▸ **What you should do**: All of the data is to be printed exactly, though the images must be left off.
=== Dataset content ===
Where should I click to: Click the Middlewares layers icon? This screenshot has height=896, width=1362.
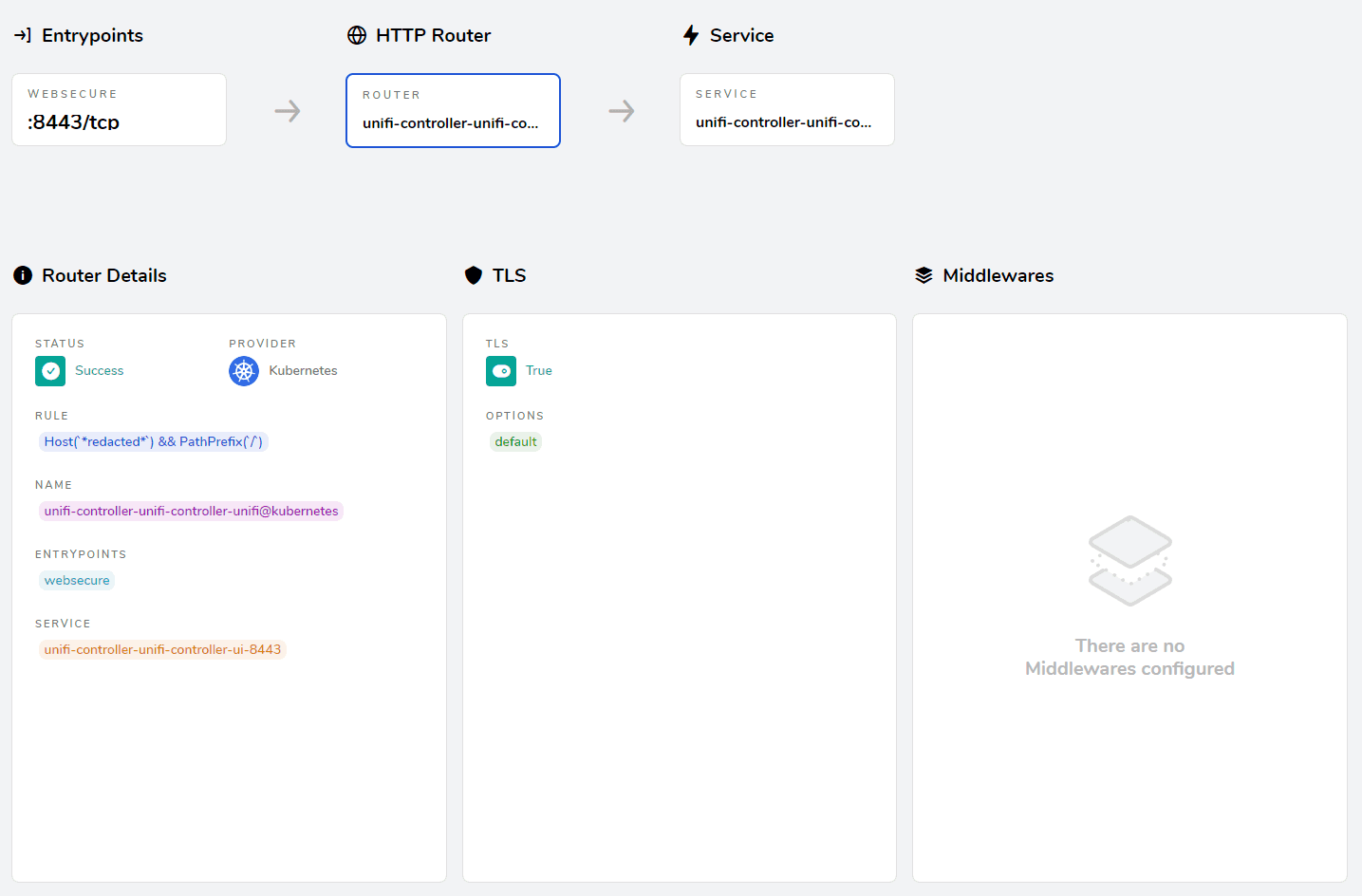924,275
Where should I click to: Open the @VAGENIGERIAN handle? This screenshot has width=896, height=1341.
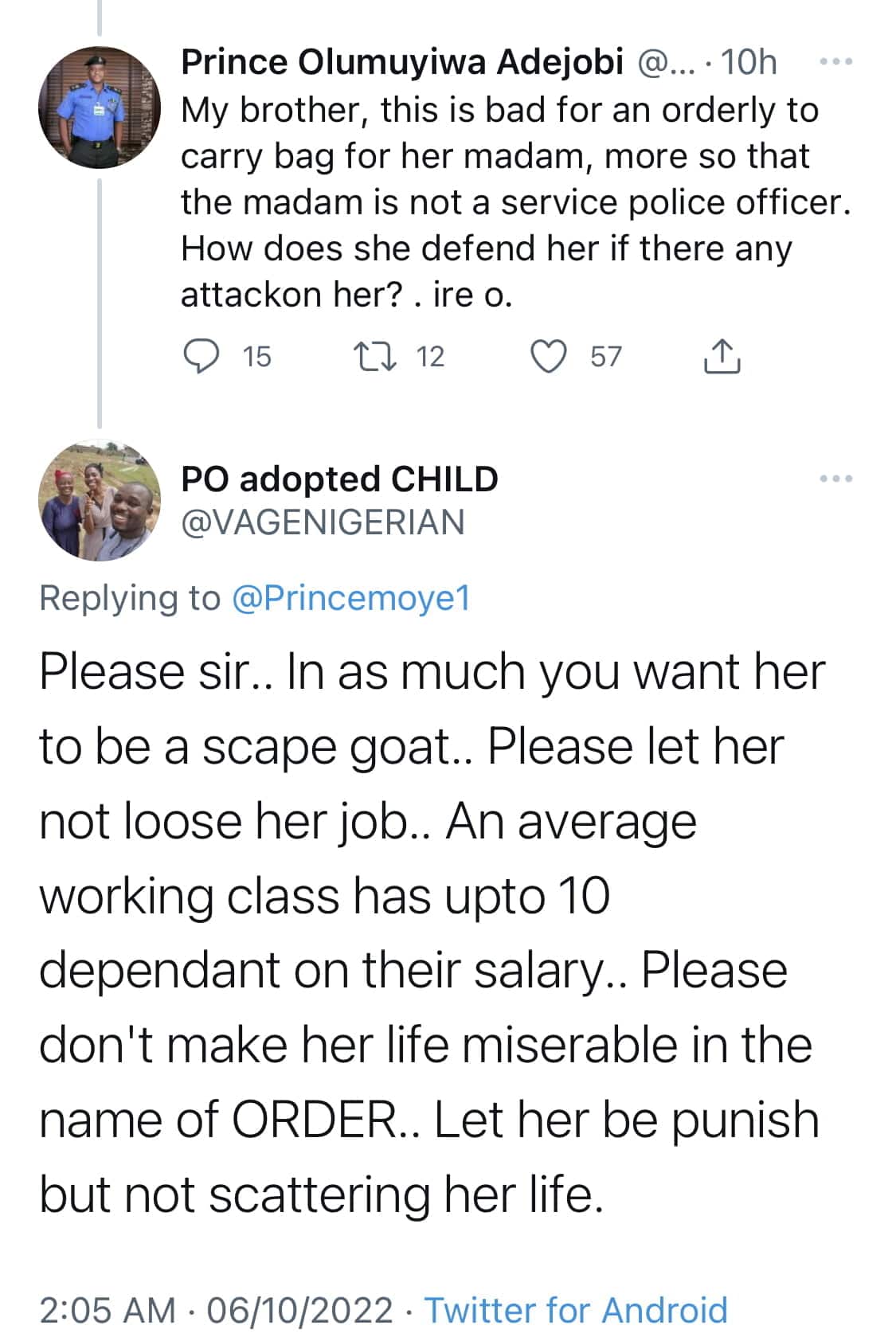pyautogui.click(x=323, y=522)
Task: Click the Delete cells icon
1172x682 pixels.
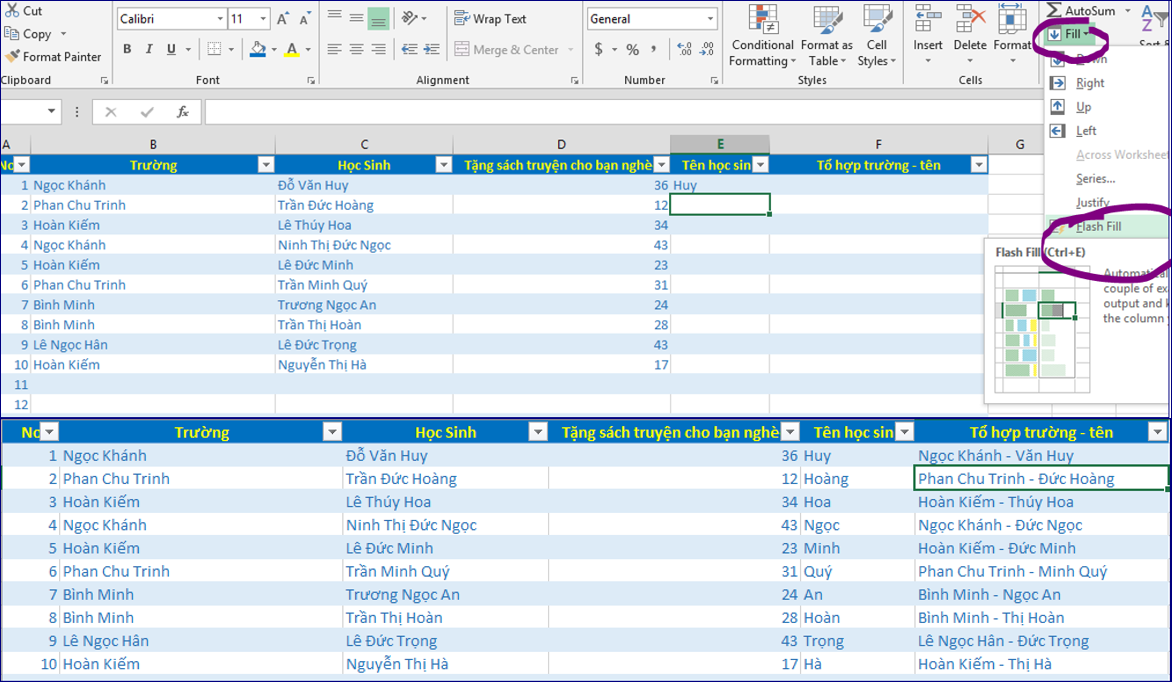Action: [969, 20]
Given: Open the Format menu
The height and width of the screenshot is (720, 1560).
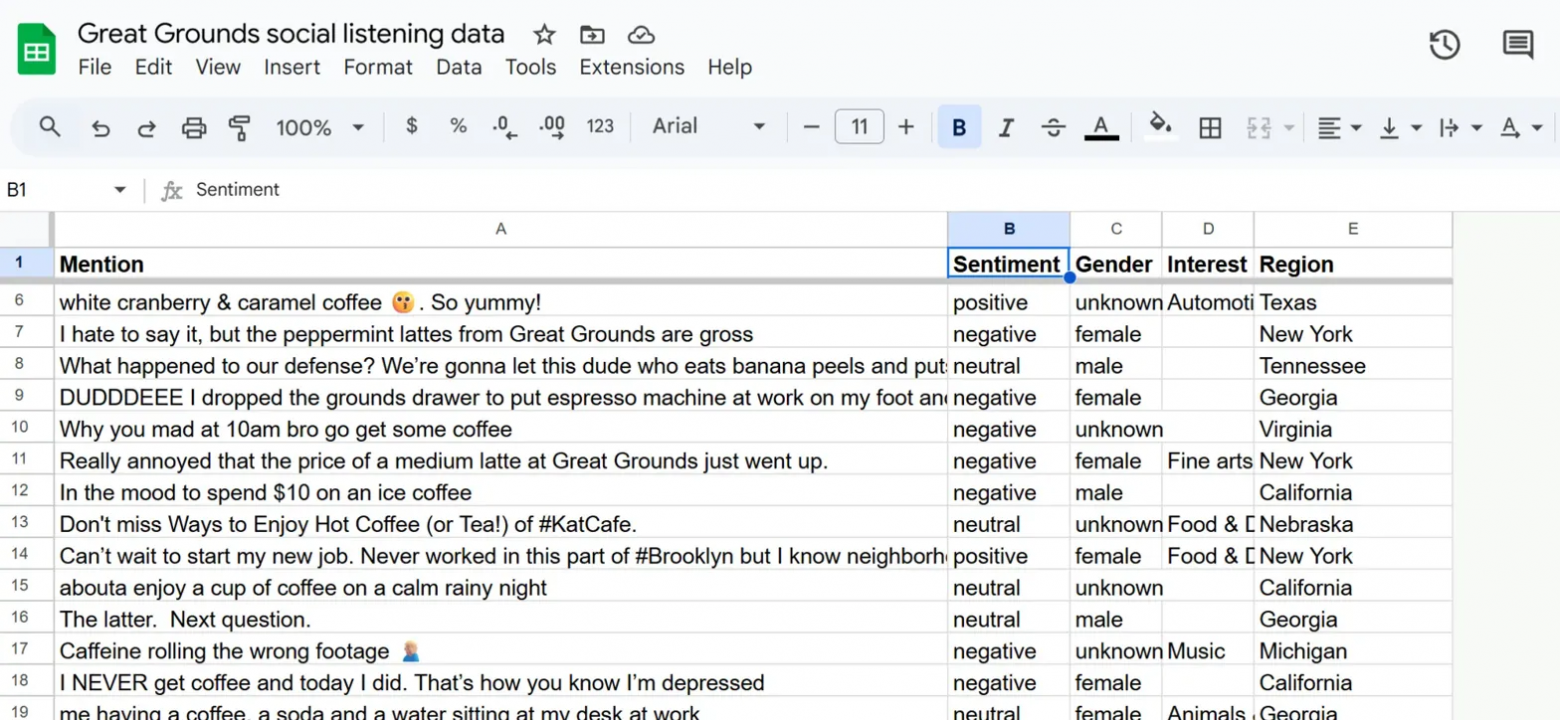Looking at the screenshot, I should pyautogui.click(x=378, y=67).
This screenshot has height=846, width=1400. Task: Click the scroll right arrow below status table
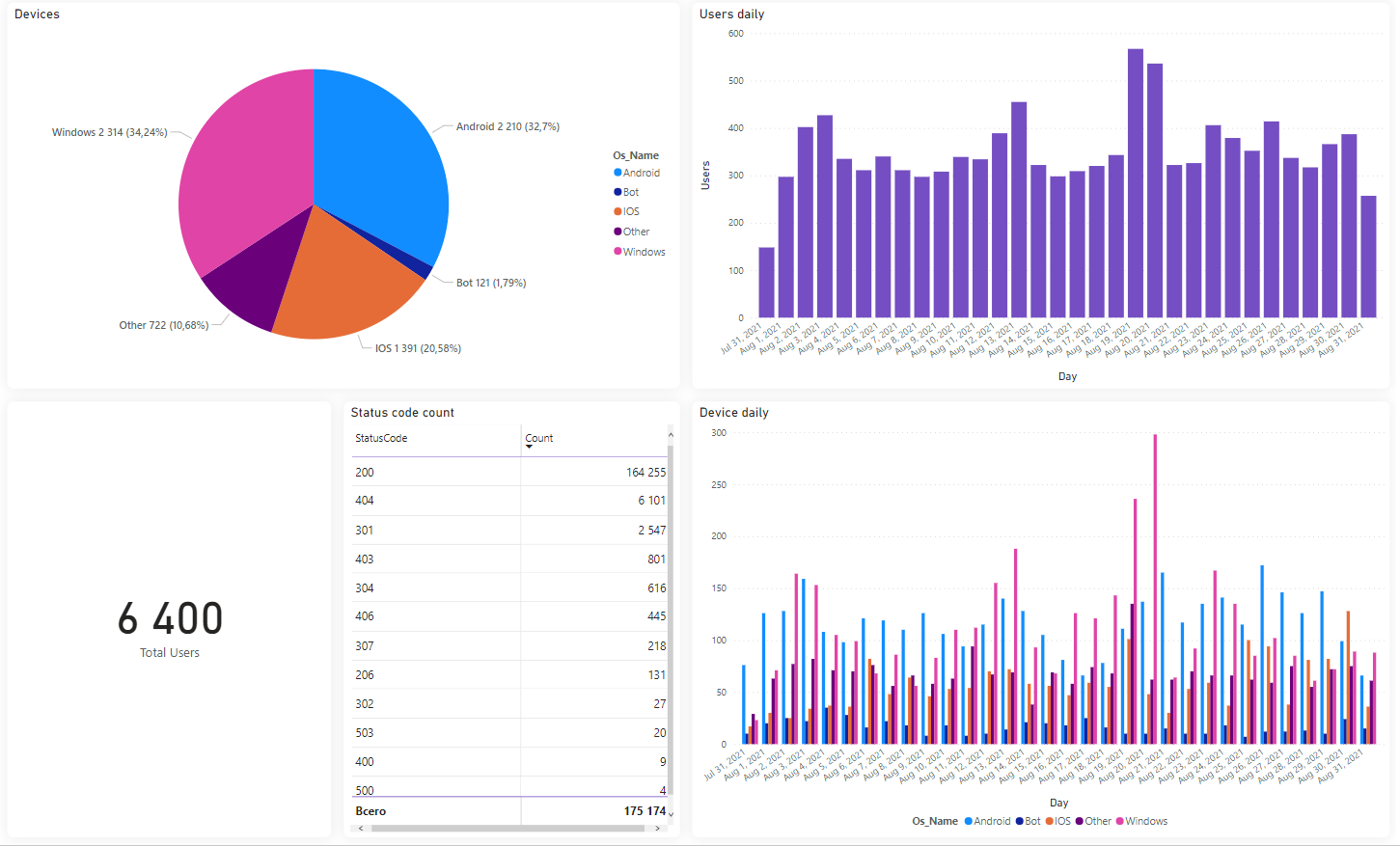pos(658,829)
===
▸ **Result of this exercise**:
Where should I click to: Click the Middlewares layers icon? This screenshot has height=896, width=1362.
924,275
Where should I click to: Open the @VAGENIGERIAN handle? This screenshot has width=896, height=1341.
pyautogui.click(x=323, y=522)
Task: Click the Delete cells icon
1172x682 pixels.
Action: [969, 20]
Given: Open the Format menu
The height and width of the screenshot is (720, 1560).
Looking at the screenshot, I should pyautogui.click(x=378, y=67).
This screenshot has height=846, width=1400. Task: Click the scroll right arrow below status table
pos(658,829)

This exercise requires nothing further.